==== WORKING DATA ====

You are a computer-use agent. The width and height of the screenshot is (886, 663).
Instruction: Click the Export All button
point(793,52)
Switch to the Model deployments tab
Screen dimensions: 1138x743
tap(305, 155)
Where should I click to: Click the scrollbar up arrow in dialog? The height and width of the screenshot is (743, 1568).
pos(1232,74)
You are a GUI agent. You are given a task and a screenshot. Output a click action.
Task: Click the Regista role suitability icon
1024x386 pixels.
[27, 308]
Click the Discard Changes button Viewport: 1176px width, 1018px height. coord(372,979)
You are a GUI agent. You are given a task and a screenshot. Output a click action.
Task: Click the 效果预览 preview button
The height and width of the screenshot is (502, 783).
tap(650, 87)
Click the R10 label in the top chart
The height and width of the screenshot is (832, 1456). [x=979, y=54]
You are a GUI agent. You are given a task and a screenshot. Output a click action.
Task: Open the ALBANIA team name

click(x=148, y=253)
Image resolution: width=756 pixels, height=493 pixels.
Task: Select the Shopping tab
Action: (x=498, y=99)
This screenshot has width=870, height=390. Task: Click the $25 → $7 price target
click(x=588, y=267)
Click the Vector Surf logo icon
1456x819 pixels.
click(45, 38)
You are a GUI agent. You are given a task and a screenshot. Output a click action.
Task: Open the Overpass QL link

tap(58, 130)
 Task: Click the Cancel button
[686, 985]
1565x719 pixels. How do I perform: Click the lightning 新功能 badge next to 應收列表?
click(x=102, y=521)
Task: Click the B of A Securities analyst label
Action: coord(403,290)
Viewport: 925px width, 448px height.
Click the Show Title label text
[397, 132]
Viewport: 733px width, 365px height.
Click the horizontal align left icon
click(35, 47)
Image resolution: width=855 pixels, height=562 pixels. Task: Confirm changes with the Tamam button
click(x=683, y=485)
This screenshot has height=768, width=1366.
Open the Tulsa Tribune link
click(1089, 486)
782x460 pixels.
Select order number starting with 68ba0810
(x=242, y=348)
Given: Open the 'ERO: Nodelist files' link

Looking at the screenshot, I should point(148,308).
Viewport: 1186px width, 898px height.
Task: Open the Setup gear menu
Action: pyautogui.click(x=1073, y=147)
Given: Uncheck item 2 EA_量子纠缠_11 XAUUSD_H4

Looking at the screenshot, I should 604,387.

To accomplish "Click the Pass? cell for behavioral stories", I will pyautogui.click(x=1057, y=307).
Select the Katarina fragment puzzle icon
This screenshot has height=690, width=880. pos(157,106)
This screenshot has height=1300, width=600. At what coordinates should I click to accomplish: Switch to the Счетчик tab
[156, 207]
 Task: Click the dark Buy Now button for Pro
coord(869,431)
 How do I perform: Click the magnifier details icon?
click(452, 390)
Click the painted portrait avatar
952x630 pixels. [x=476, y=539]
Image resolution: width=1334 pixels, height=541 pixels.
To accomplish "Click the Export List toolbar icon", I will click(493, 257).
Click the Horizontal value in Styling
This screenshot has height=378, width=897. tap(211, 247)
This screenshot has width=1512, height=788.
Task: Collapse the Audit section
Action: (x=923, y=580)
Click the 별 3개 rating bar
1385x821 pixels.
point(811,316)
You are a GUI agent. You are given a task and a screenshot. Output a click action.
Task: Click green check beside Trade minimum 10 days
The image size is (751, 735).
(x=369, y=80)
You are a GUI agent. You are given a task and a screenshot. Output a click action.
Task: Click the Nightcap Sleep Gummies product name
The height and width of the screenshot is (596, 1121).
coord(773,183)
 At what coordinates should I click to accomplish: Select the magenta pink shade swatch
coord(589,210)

====

WORK ORDER: Every line of data must be returned unchanged.

YOUR SOLUTION:
You are a computer-use agent. The width and height of the screenshot is (886, 663).
Instruction: Click the Export All button
point(793,52)
Switch to the Model deployments tab
Screen dimensions: 1138x743
tap(305, 155)
Where should I click to: Click the scrollbar up arrow in dialog? The height and width of the screenshot is (743, 1568).
pos(1232,74)
You are a GUI agent. You are given a task and a screenshot. Output a click action.
Task: Click the Regista role suitability icon
1024x386 pixels.
[27, 308]
Click the Discard Changes button Viewport: 1176px width, 1018px height. coord(372,979)
You are a GUI agent. You are given a task and a screenshot. Output a click action.
Task: Click the 效果预览 preview button
The height and width of the screenshot is (502, 783).
tap(650, 87)
Click the R10 label in the top chart
The height and width of the screenshot is (832, 1456). [x=979, y=54]
You are a GUI agent. You are given a task and a screenshot. Output a click action.
Task: Open the ALBANIA team name

click(x=148, y=253)
Image resolution: width=756 pixels, height=493 pixels.
Task: Select the Shopping tab
Action: (x=498, y=99)
This screenshot has width=870, height=390. Task: Click the $25 → $7 price target
click(x=588, y=267)
Click the Vector Surf logo icon
1456x819 pixels.
click(45, 38)
You are a GUI agent. You are given a task and a screenshot. Output a click action.
Task: Open the Overpass QL link

tap(58, 130)
 Task: Click the Cancel button
[686, 985]
1565x719 pixels. How do I perform: Click the lightning 新功能 badge next to 應收列表?
click(x=102, y=521)
Task: Click the B of A Securities analyst label
Action: coord(403,290)
Viewport: 925px width, 448px height.
Click the Show Title label text
[397, 132]
Viewport: 733px width, 365px height.
Click the horizontal align left icon
click(35, 47)
Image resolution: width=855 pixels, height=562 pixels. Task: Confirm changes with the Tamam button
click(x=683, y=485)
This screenshot has height=768, width=1366.
Open the Tulsa Tribune link
click(1089, 486)
782x460 pixels.
Select order number starting with 68ba0810
(x=242, y=348)
Given: Open the 'ERO: Nodelist files' link

Looking at the screenshot, I should point(148,308).
Viewport: 1186px width, 898px height.
Task: Open the Setup gear menu
Action: pyautogui.click(x=1073, y=147)
Given: Uncheck item 2 EA_量子纠缠_11 XAUUSD_H4

Looking at the screenshot, I should 604,387.

To accomplish "Click the Pass? cell for behavioral stories", I will pyautogui.click(x=1057, y=307).
Select the Katarina fragment puzzle icon
This screenshot has height=690, width=880. pos(157,106)
This screenshot has height=1300, width=600. At what coordinates should I click to accomplish: Switch to the Счетчик tab
[156, 207]
 Task: Click the dark Buy Now button for Pro
coord(869,431)
 How do I perform: Click the magnifier details icon?
click(452, 390)
Click the painted portrait avatar
952x630 pixels. [x=476, y=539]
Image resolution: width=1334 pixels, height=541 pixels.
To accomplish "Click the Export List toolbar icon", I will click(493, 257).
Click the Horizontal value in Styling
This screenshot has height=378, width=897. tap(211, 247)
This screenshot has width=1512, height=788.
Task: Collapse the Audit section
Action: (x=923, y=580)
Click the 별 3개 rating bar
1385x821 pixels.
point(811,316)
You are a GUI agent. You are given a task and a screenshot. Output a click action.
Task: Click green check beside Trade minimum 10 days
The image size is (751, 735).
(x=369, y=80)
You are a GUI agent. You are given a task and a screenshot. Output a click action.
Task: Click the Nightcap Sleep Gummies product name
The height and width of the screenshot is (596, 1121).
coord(773,183)
 At what coordinates should I click to accomplish: Select the magenta pink shade swatch
coord(589,210)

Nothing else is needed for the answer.